Film Board pulls plug on film about brave Joanne
Teenager born without arms or legs says she is determined that the story of her life will be told, writes Ralph Riegel
AN IRISH teenager who was born without arms and legs has vowed to get a documentary on her life completed, despite the Irish Film Board's shock decision to axe funding.
Joanne O'Riordan, 16, from Millstreet, Co Cork, was honoured by the United Nations last April for the incredible courage and determination she has shown in defying her disability.
Joanne told the Sunday Independent that while she is "shocked and very disappointed", she will not let the controversial IFB decision scuttle her project.
The documentary -- entitled No Limbs, No Limits -- was axed after the IFB said it did not believe the project had sufficient global cinematic appeal.
The film is the brainchild of Joanne's brother, Steven, a talented filmmaker. He said the IFB claimed that it had other projects with a better chance of global cinematic success.
He explained that the IFB said No Limbs, No Limits was an important project -- but that it didn't have sufficient funding to support every funding request.
Joanne said: "We're disappointed. But this means we will just have to get the money from somewhere else because this documentary will be made."
She suffers from Total Amelia -- a condition that has left her born without arms and legs. She is one of only seven people in the world with the condition. But she also suffers from scoliosis, or curvature of the spine.
Steven admitted that he was devastated by the IFB ruling out further funding for the project, which he has been working on since early 2011.
He said: "I didn't know how to tell Joanne. I got the letter and I didn't have the heart to tell her. But she really is an inspiration. I told her about it and Joanne just showed her usual determination and said we'll just have to get the money from somewhere else because the documentary has to be made."
Steven said the film needs €80,000 to be completed -- and funding was axed despite the fact that both the BBC and Channel 5 in the UK had expressed an interest in it.
The IFB refused further grant aid, even though the Grammy Award-winning songwriter Julie Gold, who wrote From A Distance, had offered to write a track for the film after being hugely impressed by Joanne's appearance at the UN.

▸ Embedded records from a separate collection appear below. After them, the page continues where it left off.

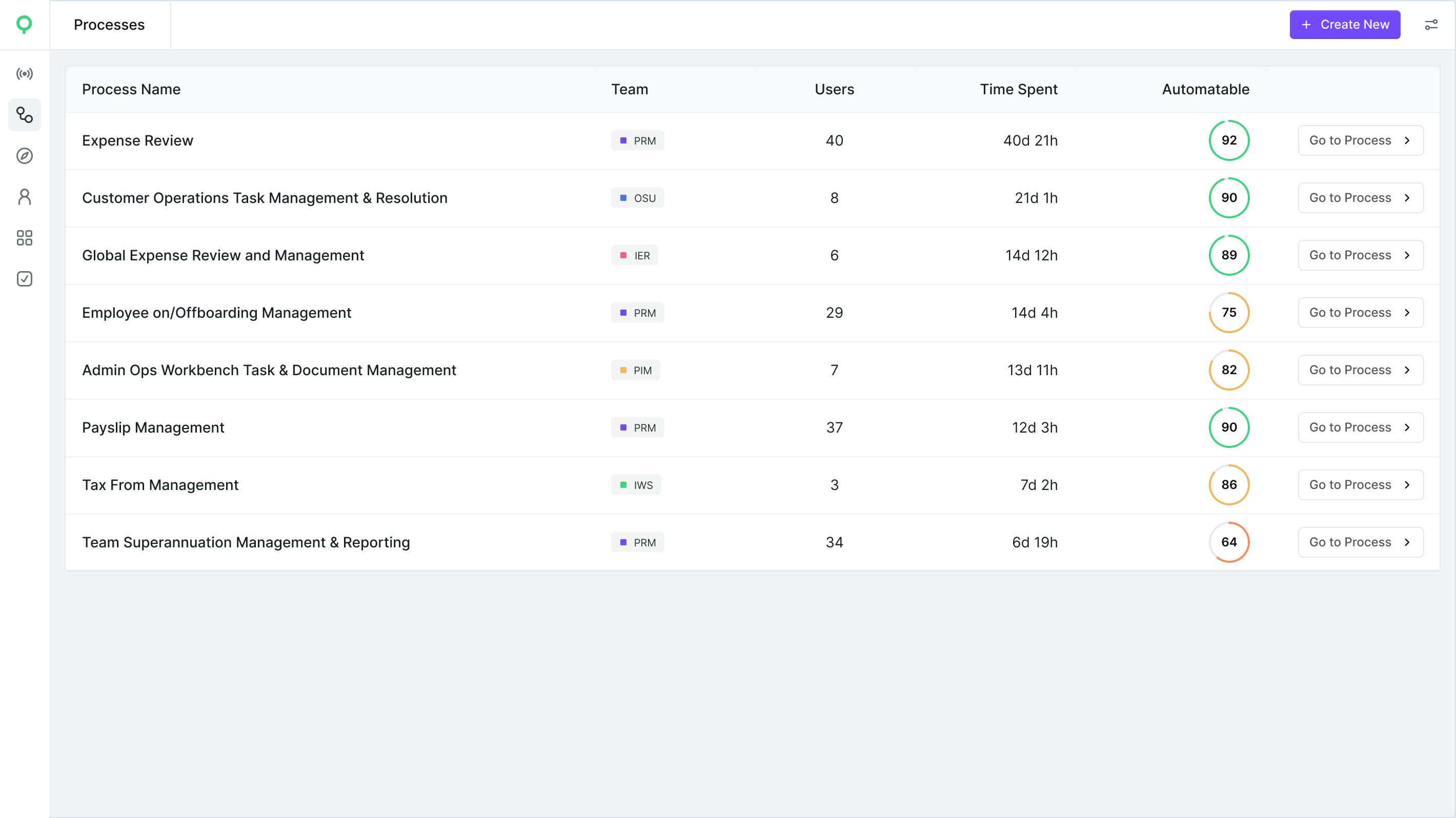Screen dimensions: 1456x818
Task: Select the live signal monitoring icon in sidebar
Action: coord(24,73)
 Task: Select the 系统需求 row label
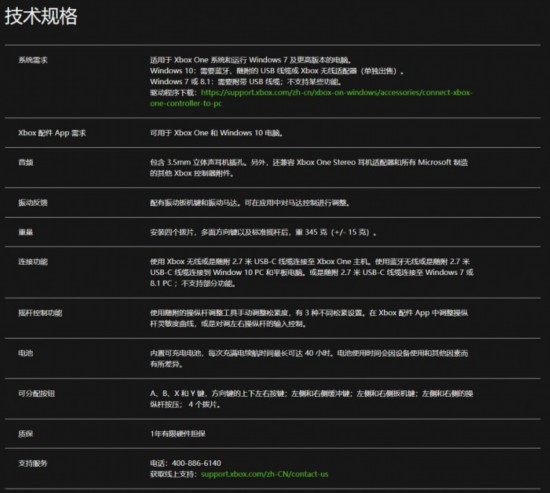[33, 60]
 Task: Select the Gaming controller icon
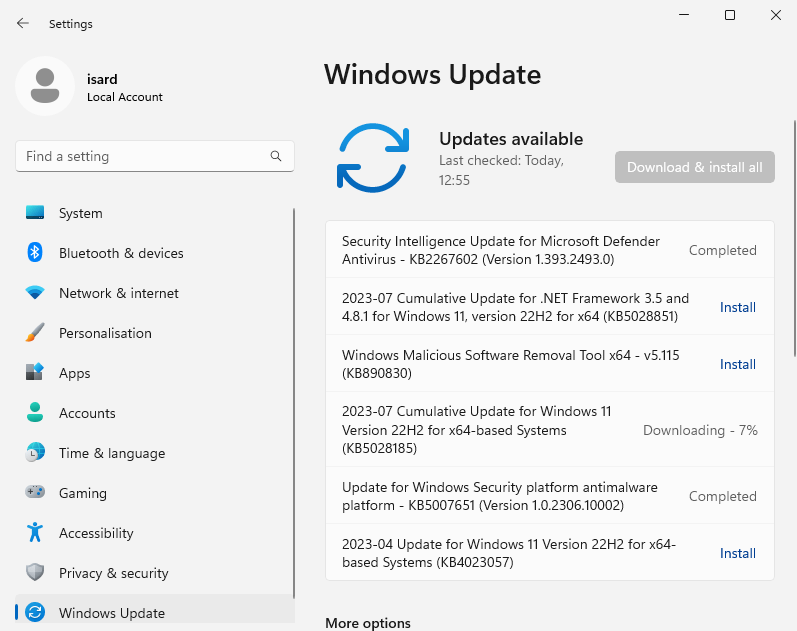pyautogui.click(x=35, y=493)
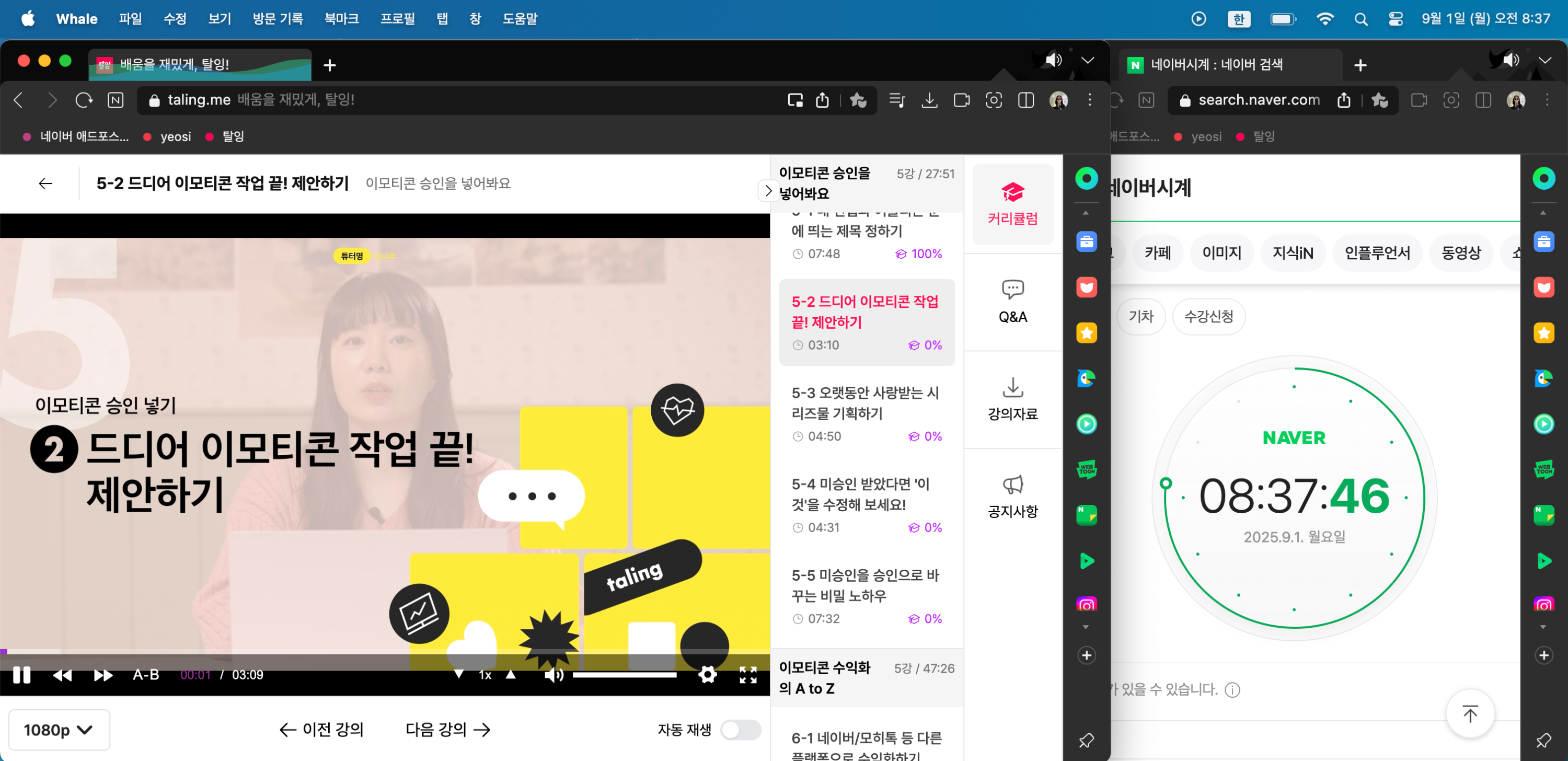Screen dimensions: 1568x761
Task: Go to 다음 강의
Action: pos(447,729)
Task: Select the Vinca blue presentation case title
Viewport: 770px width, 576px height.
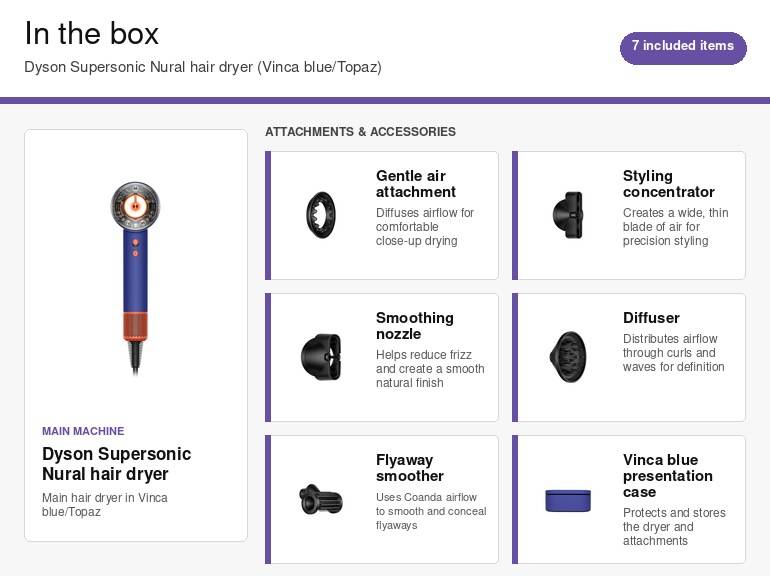Action: [x=667, y=476]
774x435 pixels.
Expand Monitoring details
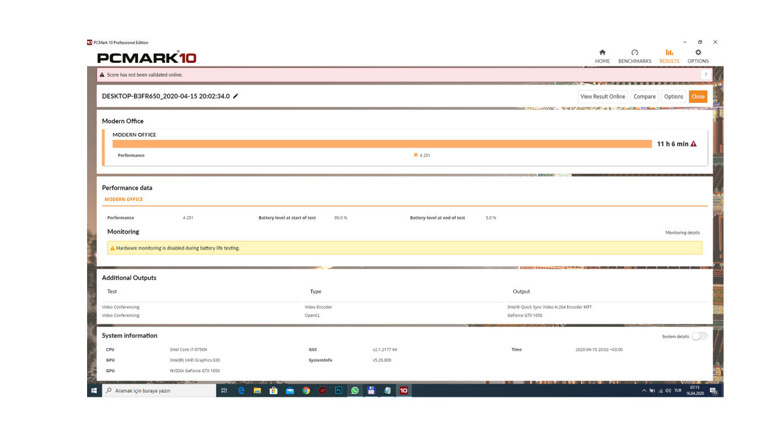coord(682,233)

The O'Riordan family also had contacts about the film featuring in the 2013 Cork Film Festival and having its world debut at Cork Opera House.
"We have absolutely no doubt that there is a global interest in this story and that the documentary would have made the money back for all those who supported it," said Steven.
However, the IFB told the Sunday Independent it had no option but to refuse further funding.
"The project received first-stage production funding of €8,000 from the IFB in March 2012 to facilitate the creative team in shooting a promotional trailer for the documentary," a spokesperson said.
"An application for full production funding was made to the IFB in July 2012. It was unsuccessful for reasons that were outlined to the producer, Adrian Devane of 2000AD Productions.
"The IFB regrets that it is unable to continue to support the project but with the extreme pressure on our limited resources, difficult decisions must be made."
However, Steven said the decision came despite the fact that they had managed to slash their completion costs from €150,000 to €80,000.
"It is absolutely depressing to think that so much time and effort has been put into getting Joanne's project this far. All we had left to do was travel to the UK and the Philippines, where we were going to meet with two other people born like Joanne."
Mr O'Riordan said the funding was axed despite the fact that Joanne's profile has never been higher thanks to her UN address in New York, her Cork bravery award and her appearance on The Late Late Show. She even made headlines in 2011 when she publicly challenged Taoiseach Enda Kenny over proposed cuts to disability funding.
Last month, Joanne underwent a 12-hour operation at Our Lady's Hospital in Crumlin to address the curvature in her spine. A steel rod was inserted to help straighten and support her back.
With typical courage, the teen insisted on directing her own wheelchair to the anaesthetic suite -- then recovered so fast she was able to cheer her beloved Cork from the sidelines to the Munster football title.